Find the number of lines below in which the word "will" occurs. Write only that number.

====== Available data ======

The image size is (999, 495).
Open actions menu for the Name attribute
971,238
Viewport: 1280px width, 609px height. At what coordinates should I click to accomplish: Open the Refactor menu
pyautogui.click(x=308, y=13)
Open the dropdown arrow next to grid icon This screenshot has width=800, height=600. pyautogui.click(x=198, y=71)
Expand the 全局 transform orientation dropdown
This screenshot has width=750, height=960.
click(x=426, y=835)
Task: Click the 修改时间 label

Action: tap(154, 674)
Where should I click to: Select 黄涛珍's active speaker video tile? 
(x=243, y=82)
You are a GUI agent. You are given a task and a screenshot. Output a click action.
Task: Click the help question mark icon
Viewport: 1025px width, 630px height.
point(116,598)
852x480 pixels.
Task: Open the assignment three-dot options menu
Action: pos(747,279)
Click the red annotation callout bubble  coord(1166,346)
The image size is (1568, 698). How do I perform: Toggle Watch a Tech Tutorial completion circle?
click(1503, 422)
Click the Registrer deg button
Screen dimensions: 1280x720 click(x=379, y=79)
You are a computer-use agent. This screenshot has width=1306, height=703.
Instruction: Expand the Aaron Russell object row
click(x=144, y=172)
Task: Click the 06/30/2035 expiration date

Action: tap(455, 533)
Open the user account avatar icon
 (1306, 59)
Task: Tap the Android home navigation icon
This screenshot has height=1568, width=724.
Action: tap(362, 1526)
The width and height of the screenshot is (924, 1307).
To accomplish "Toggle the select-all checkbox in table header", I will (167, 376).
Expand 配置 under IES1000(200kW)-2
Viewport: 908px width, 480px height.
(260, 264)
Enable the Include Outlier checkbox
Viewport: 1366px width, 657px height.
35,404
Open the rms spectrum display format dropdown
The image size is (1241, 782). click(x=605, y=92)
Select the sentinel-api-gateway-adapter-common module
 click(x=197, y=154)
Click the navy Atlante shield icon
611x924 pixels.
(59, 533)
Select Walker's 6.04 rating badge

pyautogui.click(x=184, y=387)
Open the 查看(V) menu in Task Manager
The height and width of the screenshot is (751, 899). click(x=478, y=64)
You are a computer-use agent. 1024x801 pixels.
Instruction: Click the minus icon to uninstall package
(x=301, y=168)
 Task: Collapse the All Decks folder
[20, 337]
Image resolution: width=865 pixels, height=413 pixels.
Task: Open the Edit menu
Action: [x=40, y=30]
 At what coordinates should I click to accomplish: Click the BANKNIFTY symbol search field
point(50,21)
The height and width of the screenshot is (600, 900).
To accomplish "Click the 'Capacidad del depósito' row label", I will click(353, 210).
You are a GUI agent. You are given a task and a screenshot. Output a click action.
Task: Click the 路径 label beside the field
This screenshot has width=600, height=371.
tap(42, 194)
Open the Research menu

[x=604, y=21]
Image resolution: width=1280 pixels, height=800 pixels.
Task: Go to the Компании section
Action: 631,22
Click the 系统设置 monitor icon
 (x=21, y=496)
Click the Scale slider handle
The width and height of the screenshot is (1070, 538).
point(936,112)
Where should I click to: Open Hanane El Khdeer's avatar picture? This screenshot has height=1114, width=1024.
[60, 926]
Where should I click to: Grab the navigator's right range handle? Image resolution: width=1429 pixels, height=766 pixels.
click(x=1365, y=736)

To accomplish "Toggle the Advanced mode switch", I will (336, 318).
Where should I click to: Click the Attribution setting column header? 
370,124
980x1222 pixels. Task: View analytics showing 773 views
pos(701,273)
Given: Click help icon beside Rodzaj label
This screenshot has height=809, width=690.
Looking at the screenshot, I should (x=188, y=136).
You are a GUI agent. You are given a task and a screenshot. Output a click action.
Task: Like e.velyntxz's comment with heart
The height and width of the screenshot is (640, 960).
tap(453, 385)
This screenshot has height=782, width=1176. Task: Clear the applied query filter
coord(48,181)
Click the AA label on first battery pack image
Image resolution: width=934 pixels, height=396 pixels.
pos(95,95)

======

__Answer box__: 3